Capturing raw audio data on the server side

I am using this github repo as a base: GitHub - Dirvann/mediasoup-sfu-webrtc-video-rooms: A simple video conferencing example using the mediasoup sfu

I would like to extend it, such that I can read the raw audio data on the server side and do something with it (specifically throw it into a whisper model for transcription). I’ve tried using the consumer.on(“rtp”) event but it does not seem to be firing, I should note that I am using createWebRtcTransport and not createDirectTransport, as I was unable to get that to work.

Anyone else that has dealt with similar issues?

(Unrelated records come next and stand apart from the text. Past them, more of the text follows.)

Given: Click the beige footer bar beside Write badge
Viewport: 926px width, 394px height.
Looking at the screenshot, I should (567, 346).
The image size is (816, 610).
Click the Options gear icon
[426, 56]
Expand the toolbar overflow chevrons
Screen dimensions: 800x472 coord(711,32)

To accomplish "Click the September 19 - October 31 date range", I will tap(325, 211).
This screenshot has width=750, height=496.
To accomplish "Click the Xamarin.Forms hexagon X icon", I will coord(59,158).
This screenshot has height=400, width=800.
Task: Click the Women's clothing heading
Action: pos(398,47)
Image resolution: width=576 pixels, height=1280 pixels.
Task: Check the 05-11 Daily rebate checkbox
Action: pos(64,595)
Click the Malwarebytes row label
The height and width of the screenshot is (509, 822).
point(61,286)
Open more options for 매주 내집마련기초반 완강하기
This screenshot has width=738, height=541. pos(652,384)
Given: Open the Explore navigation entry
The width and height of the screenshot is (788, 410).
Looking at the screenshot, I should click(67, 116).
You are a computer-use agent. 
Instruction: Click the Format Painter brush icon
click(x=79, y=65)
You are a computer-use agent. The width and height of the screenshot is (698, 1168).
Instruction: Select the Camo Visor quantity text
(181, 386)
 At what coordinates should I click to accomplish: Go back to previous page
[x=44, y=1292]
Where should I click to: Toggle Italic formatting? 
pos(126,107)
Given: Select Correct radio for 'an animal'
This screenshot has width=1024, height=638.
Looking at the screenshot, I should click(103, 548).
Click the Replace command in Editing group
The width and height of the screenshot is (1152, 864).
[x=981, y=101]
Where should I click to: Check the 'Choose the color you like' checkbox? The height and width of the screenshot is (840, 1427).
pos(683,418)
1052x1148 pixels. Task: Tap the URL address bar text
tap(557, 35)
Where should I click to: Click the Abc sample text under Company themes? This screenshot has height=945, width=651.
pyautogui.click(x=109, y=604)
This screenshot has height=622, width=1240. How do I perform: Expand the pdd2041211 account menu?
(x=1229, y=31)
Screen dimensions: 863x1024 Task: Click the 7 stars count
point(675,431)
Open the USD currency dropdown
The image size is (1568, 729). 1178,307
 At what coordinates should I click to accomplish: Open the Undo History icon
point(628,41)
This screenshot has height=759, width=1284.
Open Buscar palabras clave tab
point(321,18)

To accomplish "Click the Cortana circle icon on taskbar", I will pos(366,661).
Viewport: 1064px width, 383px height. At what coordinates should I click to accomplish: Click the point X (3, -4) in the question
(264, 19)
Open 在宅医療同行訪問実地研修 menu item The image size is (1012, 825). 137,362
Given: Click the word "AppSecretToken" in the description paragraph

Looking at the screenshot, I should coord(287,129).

If you are not using createDirectTransport() to get a DirectTransport and later create a consumer on it and listen for ‘rtp’ event on it, then of course it won’t work. If you have a problem doing the former, then specify the problem instead of trying things that, as per documentation, won’t work.

That makes sense. Are there any examples available on how to use direct transport? Because I am a bit confused as to what I should do. Replace WebRtcTransport with DirectTransport or keep both?

If you are after capturing the raw audio data from the server then what you need is a PlainTransport to stream the needed audio out of mediasoup to an external endpoint/application (ffmpeg, gstreamer) that can decode it and give you the raw audio data. Consuming Media in an External Endpoint (RTP Out)